Aus diesem Grund hat sich die Geschäftsführung „verpflichtet gefühlt, über wesentliche Dinge auf unserer Website zu informieren“, wie Geschäftsführerin Tatjana Groeteke meint. Die an die Mitglieder ohnehin versendeten Anträge (unter anderem acht Abwahlanträge gegen Präsident Reenald Koch, zwei gegen Vizepräsident Christian Pothe und zwei gegen den Sprecher der Abteilung Fördermitglieder AFM Holger Scharf) wurden unter Angaben des vollständigen Namens unter www.fcstpauli.de gelistet und mit ihren Begründungen allen Interessierten zugänglich gemacht.

„Schön ist das nicht“, kommentiert Sönke Böhmermann, einer der Antragsteller, die offensive Transparenz. Man könne aber damit damit leben. Nicht nur Böhmermann weiß, womit er in diesem Club rechnen muss. Hier gelangt alles früher oder später in nicht unbedingt dafür vorgesehene Kanäle. Für die Geschäftsführung scheint diese Veröffentlichung ein ganz normaler Vorgang: „Wieso ungewöhnlich, die stehen doch wohl zu ihren Anträgen“, entkräftet Groeteke Bedenken.
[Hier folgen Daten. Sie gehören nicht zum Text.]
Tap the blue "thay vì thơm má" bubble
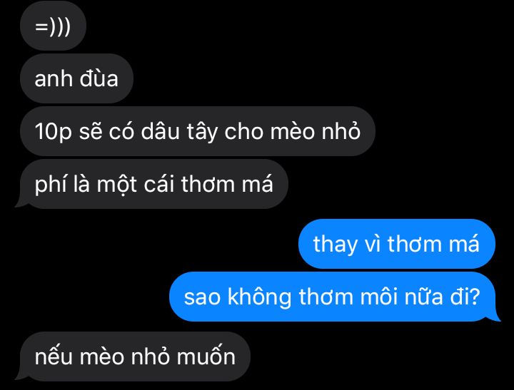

Unterdessen wird in der Führungsetage des FC St. Pauli angesichts der Abwahlanträge gegen Präsident Reenald Koch und dessen Vize, Christian Pothe, um Mehrheiten gebuhlt. Die erreicht man beim FC St. Pauli derzeit am Besten, indem man handelnde Personen diskreditiert – am liebsten über die Medien.

Aktuell wird Aufsichtsrat Jost Münster im Hamburger Abendblatt für seine angeblichen internen schriftlichen Anmerkungen bezüglich der St. Pauli-Tochtergesellschaft, der Stadion-Betriebs GmbH, in die Mangel genommen. Ihm wird vorgeworfen, er habe damit seine Aufsichtsratskollegen vor einer möglichen Insolvenzverschleppung der GmbH gewarnt. Damit hätte er jedoch nur seine Aufgabe als Kontrolleur des Vereins erfüllt. Weshalb auf dieser Geschichte herumgeritten wird, obwohl viel interessanter ist, welche Personen erneut interne Briefe an die Medien weiterleiten, ist ein Geheimnis in diesen Wahlkampfzeiten.

Dass Münster im siebenköpfigen Aufsichtsrat, der mehrheitlich aus Koch-Befürwortern besteht, nicht sonderlich beliebt ist, zeigt sich in der Forderung von Ratsmitglied Peter Paulick. „Ich halte Herrn Münster für einen ehrenwerten Mann. Sollte er sich, wie mir inzwischen bekannt wurde, schlicht geirrt haben, würde mir auch eine öffentliche Richtigstellung genügen. Zum Wohle des Vereins.“

Warum diese Art der Kommunikation zwischen Aufsichtsratmitgliedern im Abendblatt stattfindet und nicht per Pressemitteilung richtiggestellt wird, weiß die satzungssichere Geschäftsführerin Groeteke: „In Vorgänge innerhalb des Aufsichtsrates mischen wir uns nicht ein.“ Da bleibt die ehemalige Springer-Journalistin resolut.